The voltage converter may detect an input voltage input from the solar cell input unit to detect whether or not a voltage lower than the maximum efficiency voltage of the solar inverter is input. When a low voltage is detected, the semiconductor switch may include a reactor for storing power and a charging diode for charging the electrolytic capacitor of the DC output unit with the power stored in the reactor at the moment the semiconductor switch is blocked.

In addition, the control unit converts the analog voltage of the input voltage and current of each channel, the DC output voltage and current into a digital value input to the CPU, the input voltage and current of each channel, the DC output voltage and current, the amount of power generated, It may include a display for displaying information including the internal temperature, the operating state of the system, setting the operating conditions or output voltage values, and a key input unit, and a switch driver for receiving the switch driving pulse width signal to drive the semiconductor switch element.
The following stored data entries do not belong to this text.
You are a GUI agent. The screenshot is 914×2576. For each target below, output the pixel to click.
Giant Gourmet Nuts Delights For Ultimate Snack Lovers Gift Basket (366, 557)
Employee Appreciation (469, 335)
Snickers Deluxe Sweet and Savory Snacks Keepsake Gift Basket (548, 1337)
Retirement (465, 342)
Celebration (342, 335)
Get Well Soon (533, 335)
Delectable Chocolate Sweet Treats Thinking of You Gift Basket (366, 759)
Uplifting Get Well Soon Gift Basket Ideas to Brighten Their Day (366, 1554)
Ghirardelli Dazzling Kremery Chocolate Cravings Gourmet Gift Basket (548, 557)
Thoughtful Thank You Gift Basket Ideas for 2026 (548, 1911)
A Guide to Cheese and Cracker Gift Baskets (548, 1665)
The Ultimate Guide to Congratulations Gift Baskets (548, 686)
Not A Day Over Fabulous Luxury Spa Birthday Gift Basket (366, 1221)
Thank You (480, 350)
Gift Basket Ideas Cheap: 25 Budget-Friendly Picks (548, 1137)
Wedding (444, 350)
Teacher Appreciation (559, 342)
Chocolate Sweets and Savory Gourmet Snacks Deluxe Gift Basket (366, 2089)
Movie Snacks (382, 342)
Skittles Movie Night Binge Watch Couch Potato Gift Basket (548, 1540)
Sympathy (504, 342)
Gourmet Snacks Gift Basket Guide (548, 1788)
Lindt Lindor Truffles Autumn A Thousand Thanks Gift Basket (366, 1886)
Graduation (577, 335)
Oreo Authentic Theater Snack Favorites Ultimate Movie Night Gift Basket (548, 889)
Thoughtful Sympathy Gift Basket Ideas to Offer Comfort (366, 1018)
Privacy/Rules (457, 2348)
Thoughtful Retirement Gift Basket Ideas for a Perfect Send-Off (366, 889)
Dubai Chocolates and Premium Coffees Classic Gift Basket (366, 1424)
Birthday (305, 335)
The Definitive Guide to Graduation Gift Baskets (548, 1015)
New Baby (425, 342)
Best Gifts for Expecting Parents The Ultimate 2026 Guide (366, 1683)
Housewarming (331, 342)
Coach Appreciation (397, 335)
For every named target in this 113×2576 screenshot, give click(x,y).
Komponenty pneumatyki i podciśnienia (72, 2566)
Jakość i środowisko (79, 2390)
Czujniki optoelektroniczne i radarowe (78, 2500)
According to the present invention, a voltage converter is separately configured for each of the plurality of photovoltaic cell arrays and implemented in the form of a module of a "photovoltaic cell array-voltage converter", so that any size voltage may be generated in each photovoltaic cell array. When the voltage inverter is adjusted to the same voltage to enable stable operation of the solar inverter, and the parallel or parallel configuration of a plurality of solar cell arrays may not be the same depending on site installation conditions or when various modules are used. Also, the maximum efficiency is generated, and the input voltage range of the photovoltaic cell array is widened, thereby making it easier to configure the parallel and parallel configuration.

In addition, according to the present invention, since the solar input voltage and current of each channel, and the state of the output voltage and current are input from each sensor to the controller, monitoring and managing the amount of power generated by the solar cell and the electrical signals of each channel from a remote location through communication. Therefore, the convenience of the operation is guaranteed.
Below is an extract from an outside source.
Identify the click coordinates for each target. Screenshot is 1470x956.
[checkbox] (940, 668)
1 and 2 show a series circuit and a parallel circuit of a solar cell array, respectively;
3 is a diagram illustrating a circuit of a general solar cell connection panel;
4 is a circuit diagram of an active multichannel access panel according to a preferred embodiment of the present invention;
5 is a detailed configuration diagram of a control unit in FIG. 4;
6 is a flowchart of a control program of the controller of FIG. 5.

Hereinafter, exemplary embodiments of the present invention will be described in detail with reference to the accompanying drawings. In the drawings, the same reference numerals are used to designate the same or similar components throughout the drawings. In the following description of the present invention, a detailed description of known functions and configurations incorporated herein will be omitted when it may make the subject matter of the present invention rather unclear. In addition, the preferred embodiments of the present invention will be described below, but it is needless to say that the technical idea of the present invention is not limited thereto and can be variously modified by those skilled in the art.

4 is a circuit diagram of an active multichannel access panel according to a preferred embodiment of the present invention. FIG. 5 is a detailed configuration diagram of the controller of FIG. 4. 6 is a flowchart of a control program of the controller of FIG. 5.

In the active multi-channel connection panel according to the preferred embodiment of the present invention, referring to FIG. 4, the photovoltaic cell array 11, the photovoltaic cell input unit 12, the voltage converter 13, and the direct current output unit 14. , A solar inverter 50, a controller 60, and an external monitoring device 70.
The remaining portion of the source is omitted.